I cannot tell you how difficult this was to hear; I am a former dancer, cheerleader, gymnast. I currently (pre-surgery) did yoga and ride horses. Just prior to my scheduled surgery, a friend from college, extremely active, was in a freak accident and had screwed up her entire back- I take inspiration from her and the strength she is showing every day to come back.
Then I think of all the special needs friends who have had back fusions, typically full back fusions. Many who have had complications. Knock on wood so far I’ve had it pretty easy with the exception of tapering off of the pain meds, this, though hard, is not even a drop of what these heroes have had to deal with. I am grateful for all those years of good health and the ability to dance like no one is watching whenever, where ever I chose. I’m hopeful that with great physical therapy I can gain back at least a small amount of freedom to dance and do yoga, to dance at my son’s wedding if he ever gets married (way too early, he’s only 15 and says it’s not gonna happen.)
And most importantly, I have found so much gratitude and strength from the many friends and family who have come along on this new fork in my road. Watching my husband and son take over the many roles I play daily. Learning to “Let Go” when things aren’t done exactly as I wanted them to be done. So thankful to the team of Sophie’s nurses that are the best group we have ever had. We have had amazing nurses over the years, but usually it was one or two. This team of 3 are angels on Earth- I just wish I could clone them, have a few more for the hours we still need and then give the rest to the other families in Illinois who are so desperate for good help. As I’ve said in the past, you all are truly the wind beneath my wings. There is NO WAY to thank you all enough for all the help that you have provided and continue to provide as I heal.
After a month post surgery (Yay me!!) I have been cleared to drive and fly.

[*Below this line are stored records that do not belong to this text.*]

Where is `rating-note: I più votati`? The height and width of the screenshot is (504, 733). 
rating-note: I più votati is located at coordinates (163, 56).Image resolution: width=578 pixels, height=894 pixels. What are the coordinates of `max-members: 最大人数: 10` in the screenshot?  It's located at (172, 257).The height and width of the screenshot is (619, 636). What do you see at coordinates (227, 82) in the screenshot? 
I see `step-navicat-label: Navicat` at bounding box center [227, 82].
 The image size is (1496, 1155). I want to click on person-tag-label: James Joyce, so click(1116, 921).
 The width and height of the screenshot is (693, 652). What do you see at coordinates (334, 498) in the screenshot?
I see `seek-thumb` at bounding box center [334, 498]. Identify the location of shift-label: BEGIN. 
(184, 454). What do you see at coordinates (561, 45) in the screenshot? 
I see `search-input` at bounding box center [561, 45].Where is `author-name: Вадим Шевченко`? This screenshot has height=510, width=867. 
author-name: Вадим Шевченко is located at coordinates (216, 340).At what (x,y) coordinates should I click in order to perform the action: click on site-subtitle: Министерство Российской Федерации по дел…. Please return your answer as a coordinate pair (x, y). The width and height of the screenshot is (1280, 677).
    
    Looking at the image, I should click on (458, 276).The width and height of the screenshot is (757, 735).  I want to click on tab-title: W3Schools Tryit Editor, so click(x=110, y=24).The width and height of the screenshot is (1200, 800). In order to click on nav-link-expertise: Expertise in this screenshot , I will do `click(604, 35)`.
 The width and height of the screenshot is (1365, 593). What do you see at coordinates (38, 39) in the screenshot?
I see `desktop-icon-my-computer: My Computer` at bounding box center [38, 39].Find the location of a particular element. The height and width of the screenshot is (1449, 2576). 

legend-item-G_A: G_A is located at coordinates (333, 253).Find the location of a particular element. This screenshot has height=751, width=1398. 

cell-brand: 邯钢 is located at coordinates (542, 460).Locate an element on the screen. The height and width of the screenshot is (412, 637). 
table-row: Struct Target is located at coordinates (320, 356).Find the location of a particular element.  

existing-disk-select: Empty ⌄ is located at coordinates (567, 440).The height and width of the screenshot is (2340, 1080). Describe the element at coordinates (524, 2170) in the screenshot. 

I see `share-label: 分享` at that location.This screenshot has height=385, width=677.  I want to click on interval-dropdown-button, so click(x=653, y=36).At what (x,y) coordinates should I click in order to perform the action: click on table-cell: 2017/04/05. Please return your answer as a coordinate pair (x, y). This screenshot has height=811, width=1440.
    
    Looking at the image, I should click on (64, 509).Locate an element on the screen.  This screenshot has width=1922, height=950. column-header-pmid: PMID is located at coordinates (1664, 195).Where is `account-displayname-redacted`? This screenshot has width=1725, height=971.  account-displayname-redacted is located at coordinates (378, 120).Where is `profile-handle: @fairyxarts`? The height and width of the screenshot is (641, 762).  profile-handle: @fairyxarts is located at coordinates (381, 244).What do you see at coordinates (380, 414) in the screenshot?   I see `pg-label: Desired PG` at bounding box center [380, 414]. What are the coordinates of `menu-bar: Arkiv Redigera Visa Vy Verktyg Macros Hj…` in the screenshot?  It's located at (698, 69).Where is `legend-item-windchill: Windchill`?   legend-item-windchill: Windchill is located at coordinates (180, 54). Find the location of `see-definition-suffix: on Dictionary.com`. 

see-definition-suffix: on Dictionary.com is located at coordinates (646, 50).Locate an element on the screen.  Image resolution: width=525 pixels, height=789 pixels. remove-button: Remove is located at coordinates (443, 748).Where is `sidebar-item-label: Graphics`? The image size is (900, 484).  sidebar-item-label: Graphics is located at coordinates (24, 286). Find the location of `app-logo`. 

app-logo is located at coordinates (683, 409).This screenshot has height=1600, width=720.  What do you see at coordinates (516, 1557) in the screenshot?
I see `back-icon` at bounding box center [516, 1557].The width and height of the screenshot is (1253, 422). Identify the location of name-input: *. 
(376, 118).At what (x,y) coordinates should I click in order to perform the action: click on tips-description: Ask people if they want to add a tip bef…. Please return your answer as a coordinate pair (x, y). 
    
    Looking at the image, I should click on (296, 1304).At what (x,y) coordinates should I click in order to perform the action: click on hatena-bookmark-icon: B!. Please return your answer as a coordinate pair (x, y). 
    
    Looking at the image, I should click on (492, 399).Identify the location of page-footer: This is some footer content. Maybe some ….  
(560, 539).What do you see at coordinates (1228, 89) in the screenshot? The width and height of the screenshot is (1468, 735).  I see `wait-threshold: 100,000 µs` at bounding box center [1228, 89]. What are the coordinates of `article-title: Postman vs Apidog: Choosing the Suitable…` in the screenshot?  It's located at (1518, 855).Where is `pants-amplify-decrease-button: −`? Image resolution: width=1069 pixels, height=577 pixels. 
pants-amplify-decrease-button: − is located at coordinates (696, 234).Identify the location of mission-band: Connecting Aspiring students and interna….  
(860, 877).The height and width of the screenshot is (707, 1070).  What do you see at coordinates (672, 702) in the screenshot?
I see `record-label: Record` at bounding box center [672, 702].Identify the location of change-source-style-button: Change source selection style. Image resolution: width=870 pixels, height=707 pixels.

My Dad, 91, very active, plays golf and exercises every day, decided during all this craziness to compete with me. He has crushed vertebrae from his L4 to his sacrum. He lives independently with many supports down in Florida. He is currently in rehab with the hope he will return home. My son and I will be flying down soon to see him, relax in his beautiful home, and I get to be pampered by my son and a few friends who have moved south. Looking forward to it. Trying to provide as much help for Rick and Sophie and the nurses who will hold down the fort up here in Illinois. .And if you know me well, beach time and pool time is some of the best medicine for me.
The Ocean is calling me and I must go. Peace.